▶ Source data
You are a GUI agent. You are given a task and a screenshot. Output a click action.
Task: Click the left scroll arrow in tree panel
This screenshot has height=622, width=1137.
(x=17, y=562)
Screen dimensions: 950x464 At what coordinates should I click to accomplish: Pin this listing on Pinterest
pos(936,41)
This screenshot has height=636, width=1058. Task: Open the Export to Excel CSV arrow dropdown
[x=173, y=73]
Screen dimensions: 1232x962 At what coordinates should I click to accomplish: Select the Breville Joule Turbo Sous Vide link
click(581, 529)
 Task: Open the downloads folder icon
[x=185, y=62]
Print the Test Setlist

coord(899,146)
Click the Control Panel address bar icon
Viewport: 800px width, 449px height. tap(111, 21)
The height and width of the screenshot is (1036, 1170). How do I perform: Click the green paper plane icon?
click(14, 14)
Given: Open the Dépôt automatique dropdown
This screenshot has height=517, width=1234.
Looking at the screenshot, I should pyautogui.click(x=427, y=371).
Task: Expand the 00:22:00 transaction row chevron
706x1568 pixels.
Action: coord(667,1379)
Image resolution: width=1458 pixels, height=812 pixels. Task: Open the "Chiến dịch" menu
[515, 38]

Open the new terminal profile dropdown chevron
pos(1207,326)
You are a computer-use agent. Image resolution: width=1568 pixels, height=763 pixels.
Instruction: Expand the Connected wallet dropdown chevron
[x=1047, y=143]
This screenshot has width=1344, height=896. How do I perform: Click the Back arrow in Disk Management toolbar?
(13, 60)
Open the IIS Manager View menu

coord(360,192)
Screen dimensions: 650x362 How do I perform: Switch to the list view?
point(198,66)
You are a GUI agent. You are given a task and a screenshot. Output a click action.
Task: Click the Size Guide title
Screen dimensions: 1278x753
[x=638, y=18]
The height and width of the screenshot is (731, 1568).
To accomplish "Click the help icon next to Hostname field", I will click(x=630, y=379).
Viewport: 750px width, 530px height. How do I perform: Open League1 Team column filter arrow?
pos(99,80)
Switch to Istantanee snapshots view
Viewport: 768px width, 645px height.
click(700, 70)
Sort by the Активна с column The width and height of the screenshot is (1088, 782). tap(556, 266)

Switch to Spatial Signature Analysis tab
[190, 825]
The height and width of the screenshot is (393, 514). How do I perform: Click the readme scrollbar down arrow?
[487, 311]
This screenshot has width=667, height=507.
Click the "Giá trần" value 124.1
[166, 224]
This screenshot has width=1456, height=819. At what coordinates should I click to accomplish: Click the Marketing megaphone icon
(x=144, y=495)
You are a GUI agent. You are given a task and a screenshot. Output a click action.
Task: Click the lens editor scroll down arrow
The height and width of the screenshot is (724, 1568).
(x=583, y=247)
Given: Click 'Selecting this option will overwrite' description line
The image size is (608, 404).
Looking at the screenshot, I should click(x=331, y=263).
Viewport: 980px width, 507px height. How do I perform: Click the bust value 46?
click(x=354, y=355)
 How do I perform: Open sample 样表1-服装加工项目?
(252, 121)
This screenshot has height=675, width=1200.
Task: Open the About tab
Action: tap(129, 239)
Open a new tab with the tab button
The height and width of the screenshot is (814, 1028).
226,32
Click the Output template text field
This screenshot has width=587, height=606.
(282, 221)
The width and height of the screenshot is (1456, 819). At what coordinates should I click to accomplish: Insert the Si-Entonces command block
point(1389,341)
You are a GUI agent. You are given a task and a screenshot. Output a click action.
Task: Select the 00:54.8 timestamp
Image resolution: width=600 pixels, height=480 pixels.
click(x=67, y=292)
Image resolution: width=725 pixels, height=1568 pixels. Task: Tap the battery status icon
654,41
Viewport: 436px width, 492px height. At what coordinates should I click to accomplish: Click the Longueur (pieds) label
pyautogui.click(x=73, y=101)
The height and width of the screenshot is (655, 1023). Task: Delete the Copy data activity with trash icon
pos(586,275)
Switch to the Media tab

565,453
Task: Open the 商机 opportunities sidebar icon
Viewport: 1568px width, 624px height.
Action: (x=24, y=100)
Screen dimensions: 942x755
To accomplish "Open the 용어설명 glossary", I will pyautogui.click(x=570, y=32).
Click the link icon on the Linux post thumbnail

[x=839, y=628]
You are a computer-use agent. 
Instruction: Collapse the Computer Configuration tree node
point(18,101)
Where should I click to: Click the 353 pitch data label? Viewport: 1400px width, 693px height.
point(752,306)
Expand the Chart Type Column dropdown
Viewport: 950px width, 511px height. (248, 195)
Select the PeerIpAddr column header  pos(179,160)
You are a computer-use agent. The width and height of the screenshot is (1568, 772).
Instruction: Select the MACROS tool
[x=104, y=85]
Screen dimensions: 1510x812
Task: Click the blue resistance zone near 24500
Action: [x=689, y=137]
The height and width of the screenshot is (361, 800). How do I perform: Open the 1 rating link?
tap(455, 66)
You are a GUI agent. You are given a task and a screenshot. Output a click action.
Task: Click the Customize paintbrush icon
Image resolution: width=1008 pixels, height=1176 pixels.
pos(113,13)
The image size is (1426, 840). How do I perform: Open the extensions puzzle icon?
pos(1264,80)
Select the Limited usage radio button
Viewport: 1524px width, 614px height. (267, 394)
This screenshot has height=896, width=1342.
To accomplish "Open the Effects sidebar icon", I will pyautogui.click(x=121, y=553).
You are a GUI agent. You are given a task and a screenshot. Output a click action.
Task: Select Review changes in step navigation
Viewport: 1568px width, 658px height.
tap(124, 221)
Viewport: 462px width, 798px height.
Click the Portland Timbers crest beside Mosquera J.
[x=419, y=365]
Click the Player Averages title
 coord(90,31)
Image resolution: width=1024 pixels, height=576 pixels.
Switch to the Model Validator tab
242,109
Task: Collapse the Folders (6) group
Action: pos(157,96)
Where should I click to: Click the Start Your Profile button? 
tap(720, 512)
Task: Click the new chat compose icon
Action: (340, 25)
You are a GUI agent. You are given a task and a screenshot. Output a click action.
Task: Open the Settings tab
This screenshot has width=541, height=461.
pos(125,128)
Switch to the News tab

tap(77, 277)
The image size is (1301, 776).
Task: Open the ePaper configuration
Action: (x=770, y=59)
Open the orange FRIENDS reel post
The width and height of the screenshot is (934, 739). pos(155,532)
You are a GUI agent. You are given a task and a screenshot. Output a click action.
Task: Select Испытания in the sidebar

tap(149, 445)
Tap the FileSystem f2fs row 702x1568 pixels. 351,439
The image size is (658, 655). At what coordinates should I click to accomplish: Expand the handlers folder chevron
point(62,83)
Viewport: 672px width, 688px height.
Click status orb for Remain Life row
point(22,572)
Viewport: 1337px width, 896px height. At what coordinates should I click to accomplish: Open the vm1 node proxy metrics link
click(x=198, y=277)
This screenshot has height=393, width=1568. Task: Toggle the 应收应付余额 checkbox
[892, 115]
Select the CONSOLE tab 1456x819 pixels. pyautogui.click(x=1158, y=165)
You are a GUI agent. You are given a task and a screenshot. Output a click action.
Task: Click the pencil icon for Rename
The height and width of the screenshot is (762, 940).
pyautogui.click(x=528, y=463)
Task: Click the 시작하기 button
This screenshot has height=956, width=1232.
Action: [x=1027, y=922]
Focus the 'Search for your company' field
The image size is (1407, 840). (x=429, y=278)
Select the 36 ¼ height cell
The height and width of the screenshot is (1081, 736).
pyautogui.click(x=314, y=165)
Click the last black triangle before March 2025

▶ What is asked
Tally the lines in the entries above that contain the string "menu", counting only matches with the same capitalization, and reply with the number alone.

▶ Output of the exercise
2